Se você tem mais de 40 anos e começa a pensar que não é mais capaz de se concentrar e lembrar dos fatos, pode apontar para o seu trabalho como um fator contribuinte.

Um estudo recente conduzido por especialistas do instituto de Melbourne produziu conclusões interessantes. Enquanto o trabalho é de até 30 horas por semana, isso será bom para a função cognitiva na quarta década de vida, qualquer carga adicional faz com que o desempenho diminua.

Na realidade, as pessoas que trabalham 55 horas por semana ou mais têm o maior declínio cognitivo do que aquelas que não têm emprego, aposentaram-se ou não trabalharam.

A pesquisa incluiu 3500 mulheres e 3000 homens com 40 anos de idade. Enquanto os sujeitos realizavam testes de função cognitiva, seu desempenho no trabalho estava sendo monitorado.

O teste, conhecido como Home Income and Work Dynamics na pesquisa australiana, mediu a capacidade deles de ler palavras em voz alta, correspondência de letras e números em testes de velocidade e recitar listas de números. O autor deste estudo , o professor Colin McKenzie, da Universidade de Melbourne, diz que “conhecer” e “pensar” são indicadores significativos. Os testes de leitura são o elemento “conhecedor” da capacidade, enquanto o “pensamento” compreende o raciocínio da memória, a execução e a abstração.

Embora ele acredita-se que um certo grau de estímulo intelectual beneficia a retenção da função cognitiva na velhice, com puzzles cerebrais tais como palavras cruzadas e Sudoku para preservar o poder do cérebro em idosos, a super estimulação tem o efeito oposto.

O professor McKenzie disse ao jornal britânico The Times que muitos países pretendem elevar a idade de aposentadoria, forçando as pessoas a trabalhar por mais tempo, já que elas não podem reivindicar benefícios até a velhice. Sua opinião é que a quantidade de trabalho pode ter uma significante significância significativa nisso.

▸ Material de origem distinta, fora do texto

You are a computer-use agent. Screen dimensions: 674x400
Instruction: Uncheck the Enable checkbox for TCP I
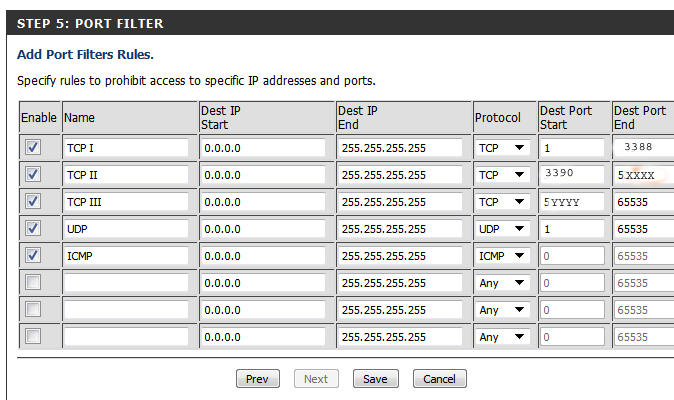[x=33, y=147]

O grau de estimulação intelectual pode depender das horas de trabalho. O trabalho pode ser uma faca de dois gumes. Por um lado, pode desencadear atividade cerebral, mas, ao mesmo tempo, trabalhar por muito tempo pode levar à fadiga e ao estresse, potencialmente prejudicando as funções cognitivas.

McKenzie acredita que o trabalho de meio período pode se beneficiar da preservação da função cerebral no meio e na velhice. Então surge a pergunta: as pessoas que podem pagar reduzem suas horas de trabalho? E o tipo de trabalho representa um fator?

Uma pessoa pensaria que um trabalho menos estressante que eles gostam causaria menos danos em seus níveis de estresse e fadiga. No entanto , o teste de Hilda não analisa como o tipo de trabalho afeta os resultados , então isso é algo a ser considerado.

O professor McKenzie analisa: “É muito difícil identificar os efeitos causais do tipo de trabalho nas funções cognitivas. As pessoas podem ser selecionadas em certas profissões de acordo com suas habilidades cognitivas. “Certamente, profissões que envolvem trabalhar por muito tempo sob estresse, em áreas competitivas e exigentes, geralmente prejudicam a saúde .”

Como a maioria de nós é obrigada a continuar trabalhando depois dos 40 anos de idade, cuidar de nossa saúde , passar férias tranquilas e prolongar o tempo de inatividade torna-se essencial. O professor McKenzie sugere que ” trabalhar em tempo integral – mais de 40 horas por semana – é ainda melhor do que nenhum trabalho em termos de manutenção da função cognitiva, mas não maximiza os efeitos potenciais do trabalho”.

Aparentemente, o equilíbrio é necessário , especialmente porque os governos de alguns países têm planos de introduzir requisitos de trabalho em tempo integral até a idade de 70 anos.